At 8:51 PM, Blogger ellsworthless said...

LEAVE! LEAVE! LEAVE! LEAVE! LEAVE! LEAVE! LEAVE! LEAVE! LEAVE! LEAVE!

 
At 2:02 AM, Blogger Joel said...

I just stumbled across this page by accident. I hope you know you are a fantastic writer. I wish I had an english teacher like you during my education. I am in college and I am trying to figure out what I want to do also. I want to do something in business however I want to help people out. Have you ever thought about being an english teacher? Many students could benefit from someone like you. If you can present yourself anything in life like you did in this blog then I dont see you having any problems in finding a brighter future.

 
At 11:37 AM, Blogger Melissa Jo Gibbs said...

Just in case Lana hasn't seen this poster ad on campus I thought I'd send you the info since I know you're a Simpson's fan:

"The Simpson Family Values"
-Thursday March 6, 8pm Great Hall, MU

Mike Reiss, writer and producer of The Simpson's.... [will be talking about the show.]

Somehow I just got a sense that you wouldn't want to go but I thought I'd throw the option out to you.

 
At 7:10 PM, Blogger mlrgrl said...

I read this blog today - your blogs surpise me so much of the time.
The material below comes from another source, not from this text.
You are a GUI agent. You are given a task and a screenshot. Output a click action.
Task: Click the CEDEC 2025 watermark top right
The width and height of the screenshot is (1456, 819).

This one in particular. I don't picture you as one who cries because you always seem so stoic and emotionless. I know this isn't true because I have seen your face in good times an bad - but still...my memories of your childhood are so foggy because I wasn't around and didn't pay too much attention so when I hear you tell some of your memories, they trigger feelings in me that I don't like to dwell on. I feel sad or upset that you were hurt. As you look back on episodes like the one where you cried with Caeser (You were really good to him) you explain with such vivid detail the state you were in and I remember times when I felt similar. I tend to think a lot about ME - most people who know me, already know this about me, especially if they knew me 15 years ago - but I want to think more about others. When I was younger, I thought I was the only one that felt stupid out on the soccer field and worried about how I might succeed or fail. Your blog reminds me of how I failed as a sister - could I have noticed that day you were upset and given you a hug or asked what was wrong, or just asked to hang out with you? But it also makes me appreciate that you are my brother and I can hang out with you now and tell you that if you are EVER upset - I will drop EVERYTHING and come running.